# Whole new plan for cichlid tank



## pyrrolin (Jan 11, 2012)

Wife had a good idea, take the 30 something I was going to put cichlids in and put it in the living room to replace the 75 gallon and use the 75 for cichlids in the basement.

So was up all night moving fish, sand, plants from the 75 to the 30 something. And later today move the 75 down.

With where I was able to put the 3 foot tank, I now have alot more free room in the living room.

I also got a good start on my 5.5 for the desk in the living room.

Now that I have a larger tank to use, I have alot more options.

Ive heard oscars are very social so thinking a pair of those, but in a 75 with ac 110, how many other fish of approximately 8 inches can I add? Im hoping for 2 more pairs of something, thinking firemouth and another. I like the look of firemouths, does anyone have any ideas for the other that I should be able to find easily and cheap in Kingston?


----------



## BillD (Jun 5, 2006)

A pair of 8 inch Oscars would be full up, assuming they get along, in a 75.

_ _ _ _ _

▶ _WHAT YOU ARE ASKED TO DO_:
Continue the forum thread about the cichlid tank plan from its last post.

▶ _MATERIAL PROVIDED_:

_ _ _ _ _

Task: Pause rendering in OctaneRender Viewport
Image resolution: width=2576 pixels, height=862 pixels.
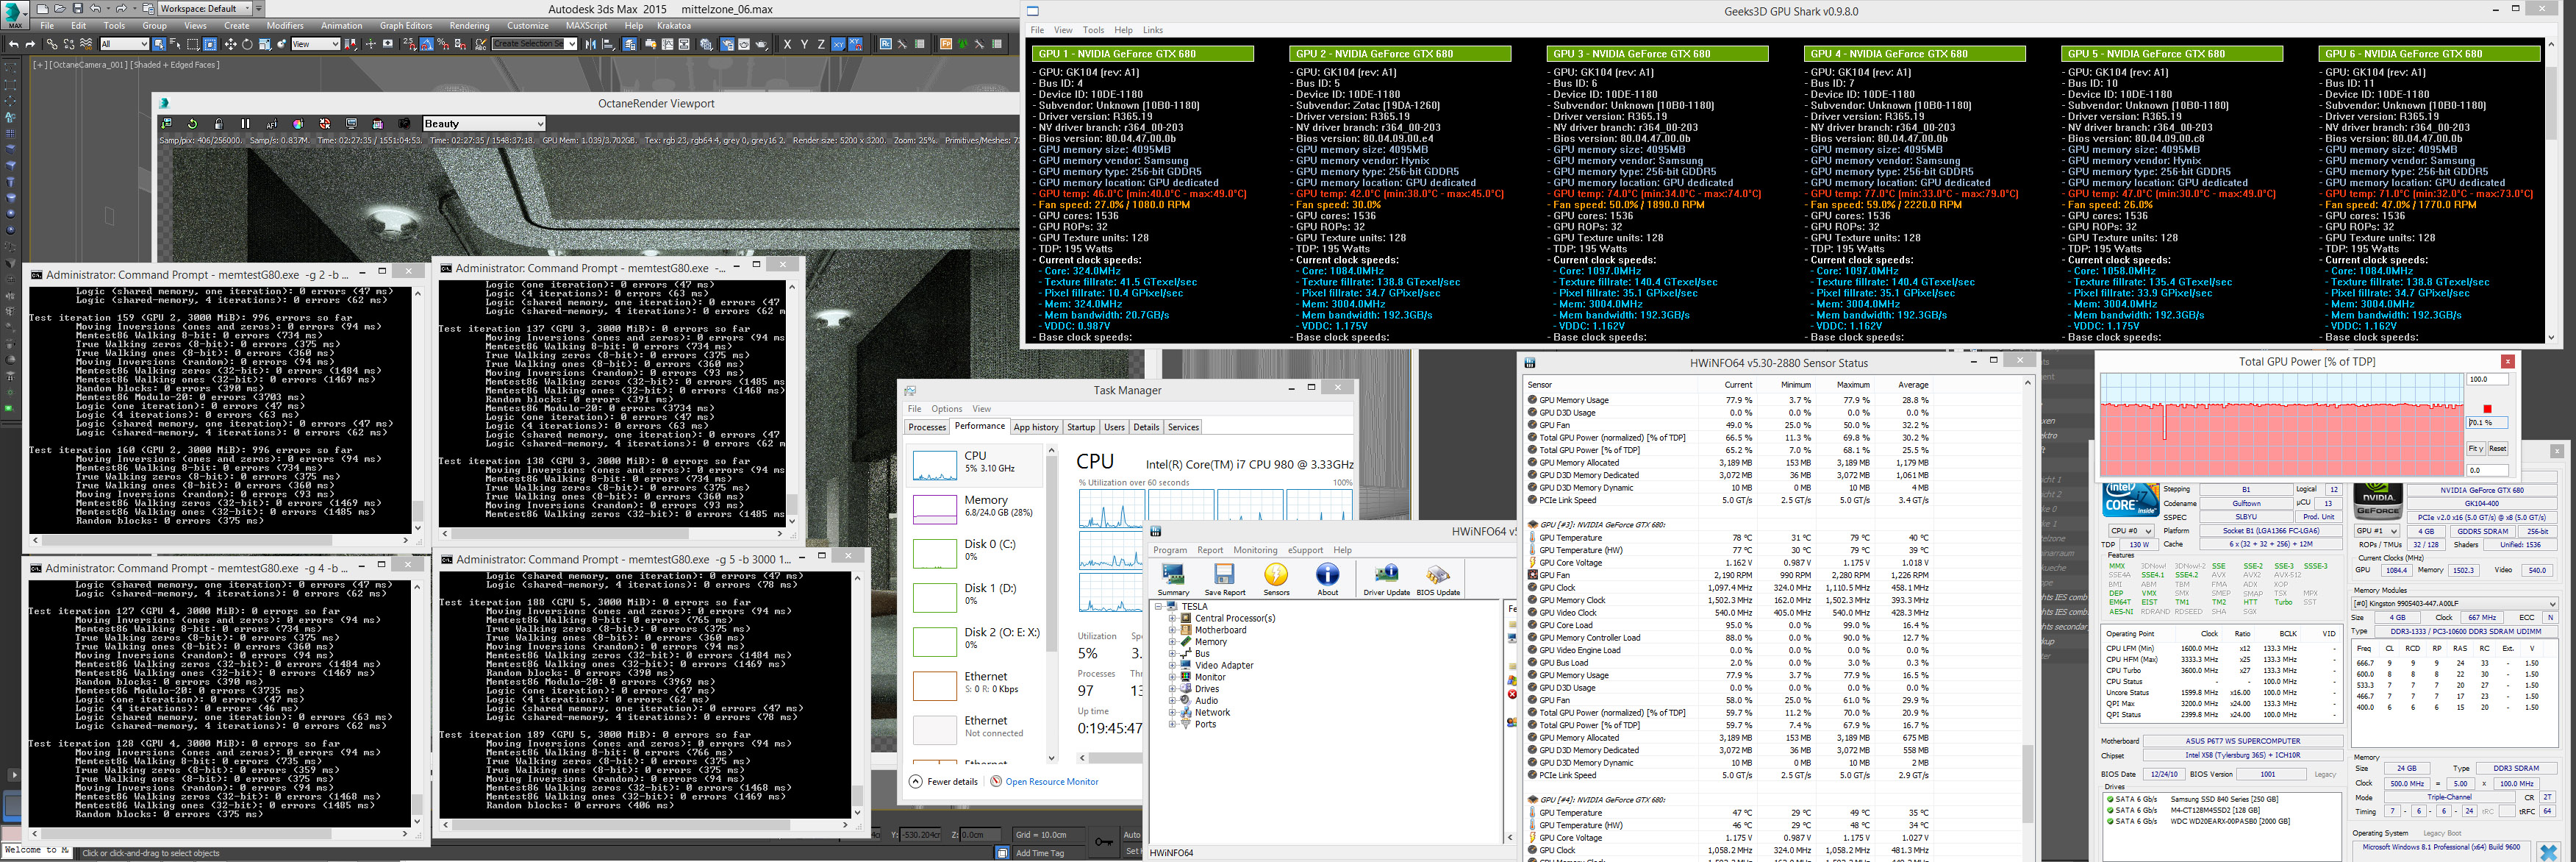Action: point(245,124)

_ _ _ _ _

▶ _RESPONSE TO THIS EXERCISE_:
----------



## Riceburner (Mar 14, 2008)

+1 a pair in a 75 is max....might even be a bit small.


----------



## pyrrolin (Jan 11, 2012)

So would I be better with one oscar and 2 fire mouth? Would I have the option for 1 more fish?


----------



## Riceburner (Mar 14, 2008)

You could do well with that. The trick is hitting the right balance. Sometimes a hit and miss or needs to work itself out.


----------



## pyrrolin (Jan 11, 2012)

Its too bad oscars are bad for tearing out plants.

Or maybe I should just do one type of the 3 or 4 kinds? This would mean no breeding to worry about, but would not having any mates cause problems in another way?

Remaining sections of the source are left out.